Kongresseröffnung

Wo gehobelt wird, da fallen nicht nur Späne – dort können auch Ideen purzeln. Zumindest in der Pastoraltheologie. Und zumindest dann, wenn sie ihren Job gut macht. Daher auch dieser Werkstattkongress. Erwachsen ist er aus der Erschöpfung des AG-Vorstandes nach dem großen Berliner Jubiläumskongress im vergangenen Jahr. Schlank sollte er sein, kein großer Aufwand. Mit viel Partizipation und einer offenen Struktur. Ein interaktiver Werkstatt-Kongress, der spannende Einblicke in pastoraltheologische Forschung ermöglicht. Der aus dem Verkaufsraum des Fachs durch dessen Hintertür in die Werkstatt führt: Behind the scenes.

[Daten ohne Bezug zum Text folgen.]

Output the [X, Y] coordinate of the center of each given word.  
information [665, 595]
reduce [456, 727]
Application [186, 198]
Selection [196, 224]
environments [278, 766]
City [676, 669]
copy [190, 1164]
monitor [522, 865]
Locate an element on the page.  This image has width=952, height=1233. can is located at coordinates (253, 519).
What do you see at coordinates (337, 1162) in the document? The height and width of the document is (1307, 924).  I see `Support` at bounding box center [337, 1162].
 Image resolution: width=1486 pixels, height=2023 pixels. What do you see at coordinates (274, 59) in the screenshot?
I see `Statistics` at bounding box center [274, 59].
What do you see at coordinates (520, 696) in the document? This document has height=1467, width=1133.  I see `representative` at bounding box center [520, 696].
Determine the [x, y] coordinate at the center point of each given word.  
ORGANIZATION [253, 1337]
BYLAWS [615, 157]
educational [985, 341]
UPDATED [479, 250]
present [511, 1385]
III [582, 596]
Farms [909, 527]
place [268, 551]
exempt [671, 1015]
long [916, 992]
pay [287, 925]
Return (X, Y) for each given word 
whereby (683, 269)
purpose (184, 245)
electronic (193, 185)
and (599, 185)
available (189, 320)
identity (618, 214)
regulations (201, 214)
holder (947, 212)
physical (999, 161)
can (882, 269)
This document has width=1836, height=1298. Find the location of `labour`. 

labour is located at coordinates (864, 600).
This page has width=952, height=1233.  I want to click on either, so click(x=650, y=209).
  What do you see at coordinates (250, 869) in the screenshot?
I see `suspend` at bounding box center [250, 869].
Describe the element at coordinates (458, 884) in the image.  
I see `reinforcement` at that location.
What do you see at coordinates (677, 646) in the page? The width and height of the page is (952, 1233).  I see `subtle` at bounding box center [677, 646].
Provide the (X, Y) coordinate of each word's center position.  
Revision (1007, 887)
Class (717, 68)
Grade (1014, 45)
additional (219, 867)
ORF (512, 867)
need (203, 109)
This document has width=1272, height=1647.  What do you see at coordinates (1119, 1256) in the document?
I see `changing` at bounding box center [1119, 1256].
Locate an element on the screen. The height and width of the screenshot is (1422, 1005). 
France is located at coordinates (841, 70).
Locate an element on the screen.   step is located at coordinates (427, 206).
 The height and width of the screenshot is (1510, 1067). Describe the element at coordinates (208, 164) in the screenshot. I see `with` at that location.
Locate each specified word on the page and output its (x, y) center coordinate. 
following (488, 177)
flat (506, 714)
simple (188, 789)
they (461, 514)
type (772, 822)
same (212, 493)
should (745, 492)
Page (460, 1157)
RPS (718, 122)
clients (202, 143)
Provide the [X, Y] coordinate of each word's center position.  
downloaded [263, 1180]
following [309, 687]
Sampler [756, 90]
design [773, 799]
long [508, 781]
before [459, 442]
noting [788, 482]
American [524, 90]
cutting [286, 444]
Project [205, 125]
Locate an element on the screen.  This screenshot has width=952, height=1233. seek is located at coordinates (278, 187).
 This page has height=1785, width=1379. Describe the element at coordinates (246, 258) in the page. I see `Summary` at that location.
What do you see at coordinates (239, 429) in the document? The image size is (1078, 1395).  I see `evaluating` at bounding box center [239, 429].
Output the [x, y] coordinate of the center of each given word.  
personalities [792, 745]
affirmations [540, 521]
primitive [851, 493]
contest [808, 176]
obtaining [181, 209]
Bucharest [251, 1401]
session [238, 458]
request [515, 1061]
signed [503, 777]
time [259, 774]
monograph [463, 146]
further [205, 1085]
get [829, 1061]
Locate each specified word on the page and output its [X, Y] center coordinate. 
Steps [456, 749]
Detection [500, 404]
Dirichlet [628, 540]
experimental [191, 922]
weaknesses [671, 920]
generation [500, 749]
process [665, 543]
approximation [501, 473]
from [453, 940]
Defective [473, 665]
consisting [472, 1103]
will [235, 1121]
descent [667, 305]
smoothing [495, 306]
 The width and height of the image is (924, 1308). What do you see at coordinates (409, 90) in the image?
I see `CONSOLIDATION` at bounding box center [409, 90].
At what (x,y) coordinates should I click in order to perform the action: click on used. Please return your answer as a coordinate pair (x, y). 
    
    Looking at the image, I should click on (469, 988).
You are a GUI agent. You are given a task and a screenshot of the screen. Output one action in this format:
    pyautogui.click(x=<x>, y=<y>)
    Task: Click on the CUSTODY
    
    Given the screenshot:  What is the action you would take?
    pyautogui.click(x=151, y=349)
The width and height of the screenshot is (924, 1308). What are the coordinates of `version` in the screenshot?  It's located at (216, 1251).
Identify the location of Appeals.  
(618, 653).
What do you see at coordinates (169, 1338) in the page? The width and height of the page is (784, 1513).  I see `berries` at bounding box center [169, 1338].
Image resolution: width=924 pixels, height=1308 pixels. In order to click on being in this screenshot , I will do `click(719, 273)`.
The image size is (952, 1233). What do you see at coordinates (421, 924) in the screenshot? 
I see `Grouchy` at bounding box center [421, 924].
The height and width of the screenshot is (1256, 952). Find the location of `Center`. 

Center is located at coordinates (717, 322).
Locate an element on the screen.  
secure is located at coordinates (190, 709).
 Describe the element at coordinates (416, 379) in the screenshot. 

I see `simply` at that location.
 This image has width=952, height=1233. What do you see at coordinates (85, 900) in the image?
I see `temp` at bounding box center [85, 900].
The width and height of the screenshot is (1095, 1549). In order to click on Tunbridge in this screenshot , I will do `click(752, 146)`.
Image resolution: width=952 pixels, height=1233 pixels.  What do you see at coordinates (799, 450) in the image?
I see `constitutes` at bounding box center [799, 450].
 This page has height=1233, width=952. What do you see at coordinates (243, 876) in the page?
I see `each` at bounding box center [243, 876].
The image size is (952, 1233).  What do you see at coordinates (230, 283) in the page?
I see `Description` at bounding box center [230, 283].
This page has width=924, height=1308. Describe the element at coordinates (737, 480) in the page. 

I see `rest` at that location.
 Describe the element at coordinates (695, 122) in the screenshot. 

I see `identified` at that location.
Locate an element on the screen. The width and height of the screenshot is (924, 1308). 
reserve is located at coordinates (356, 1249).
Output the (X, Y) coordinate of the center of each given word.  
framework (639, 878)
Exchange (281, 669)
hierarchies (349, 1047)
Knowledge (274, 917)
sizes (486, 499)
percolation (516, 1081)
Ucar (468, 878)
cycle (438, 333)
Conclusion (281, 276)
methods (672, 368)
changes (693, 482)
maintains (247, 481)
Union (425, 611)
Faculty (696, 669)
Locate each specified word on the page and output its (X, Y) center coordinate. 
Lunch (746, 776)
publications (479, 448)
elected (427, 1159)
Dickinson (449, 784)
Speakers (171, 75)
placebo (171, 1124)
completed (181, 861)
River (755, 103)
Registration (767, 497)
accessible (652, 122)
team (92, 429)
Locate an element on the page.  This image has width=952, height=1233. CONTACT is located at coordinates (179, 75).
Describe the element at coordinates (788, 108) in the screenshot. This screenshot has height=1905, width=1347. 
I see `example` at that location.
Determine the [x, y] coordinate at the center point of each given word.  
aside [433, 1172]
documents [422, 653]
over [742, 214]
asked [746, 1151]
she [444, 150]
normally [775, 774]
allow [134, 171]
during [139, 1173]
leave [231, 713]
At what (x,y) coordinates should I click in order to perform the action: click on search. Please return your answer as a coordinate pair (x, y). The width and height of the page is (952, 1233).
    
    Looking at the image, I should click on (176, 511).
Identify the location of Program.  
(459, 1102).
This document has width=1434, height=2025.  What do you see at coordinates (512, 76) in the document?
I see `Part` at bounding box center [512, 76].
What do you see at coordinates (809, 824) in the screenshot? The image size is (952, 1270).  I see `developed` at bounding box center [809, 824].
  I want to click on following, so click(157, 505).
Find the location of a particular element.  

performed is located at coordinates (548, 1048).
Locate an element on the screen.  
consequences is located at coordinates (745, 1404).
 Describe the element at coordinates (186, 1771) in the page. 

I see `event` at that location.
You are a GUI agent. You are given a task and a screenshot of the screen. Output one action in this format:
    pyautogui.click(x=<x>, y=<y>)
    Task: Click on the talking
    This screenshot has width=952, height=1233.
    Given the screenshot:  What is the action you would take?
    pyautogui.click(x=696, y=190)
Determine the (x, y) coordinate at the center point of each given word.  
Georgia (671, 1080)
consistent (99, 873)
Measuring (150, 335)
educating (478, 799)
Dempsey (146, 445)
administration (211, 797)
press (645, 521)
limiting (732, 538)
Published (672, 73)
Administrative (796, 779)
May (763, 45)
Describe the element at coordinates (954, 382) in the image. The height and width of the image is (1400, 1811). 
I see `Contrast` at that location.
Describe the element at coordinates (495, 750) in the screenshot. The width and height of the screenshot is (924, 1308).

Dort macht er aktuelle Werkstücke der Pastoraltheologie in ihrer handwerklichen Entstehung weiterführend diskutierbar –inklusive eines wechselseitig gleichstufigen Theorie-Praxis- bzw. Praxis-Theorie-Transfers, von der Theologie zur Pastoral und von der Pastoral zur Theologie:

  • Was sind Themen?
  • Wie wird hier gearbeitet?
  • Wer forscht eigentlich woran wozu?

Theologie als Handwerk

Pastoraltheologie ist eine Kunst, d.h. sie ist mehr als nur der korrekte Gebrauch ihrer wissenschaftlichen Werkzeuge. Als solche ist sie in ihrer Theoriearbeit aber immer auch zugleich ein praktisches Handwerk – und das erlernt man eben in der Werkstatt. Dazu braucht es, was Richard Sennett in seiner virtuosen, eng am historischen Material gearbeiteten Kulturgeschichte des Handwerk als handwerklichen Dreischritt beschreibt: das Lokalisieren von Problemen, das Fragen nach deren Ursachen und das Öffnen von Möglichkeiten – wozu für ihn immer auch die „Arbeit mit Widerständen oder der Umgang mit Mehrdeutigkeit“ gehört. Richard Sennett:

„Bei der Fähigkeit des Lokalisierens geht es darum, herauszufinden, wo Wichtiges geschieht [z. B. als Gegebensein von Unebenheiten im Holz]. […] Bei der Fähigkeit des Fragens geht es um die Erforschung des Lokalen. [Dazu braucht es Neugier, d.h.] […] eine Erfahrung, in der Entscheidungen in der Schwebe gehalten werden, damit man die Dinge erkunden kann. […] Die Fähigkeit, ein Problem zu öffnen, beruht auf [in Klammern: abduktiven] Intuitionssprüngen und insbesondere auf dem Vermögen, verschiedenartige Bereiche einander anzunähern […]. Schon der Wechsel zwischen Tätigkeitsbereichen regt dazu an, über ein Problem neu nachzudenken. Das ‚Öffnen‘ ist eng mit der Offenheit in dem Sinn verbunden, dass man bereit ist, Dinge auch anders zu tun und [im Bruch mit eingespurten Alltagsroutinen] von einer Gewohnheit zur anderen zu wechseln.“

Egal, ob wir einen Tisch bauen oder einen Text schreiben – beim Handwerk geht es immer um ein WERK: ein Ergebnis, ein nutzbares Produkt. Doing pastoral theology ist daher nicht nur ein ästhetisch-darstellendes, sondern auch ein poietisch-herstellendes Tun. Es geht um einen schöpferischen Prozess, bei dem am Ende auch wirklich etwas herauskommt. Ein theologisches Werkstück, das die Welt unserer Dinge, Affekte und Ideen bereichert und im besten Fall auch ein Stückchen besser macht. Und das als ein Ergebnis von Wissen, Erfahrung und Kreativität zugleich auch den handwerklich Wirkenden Wirksamkeit ermöglicht.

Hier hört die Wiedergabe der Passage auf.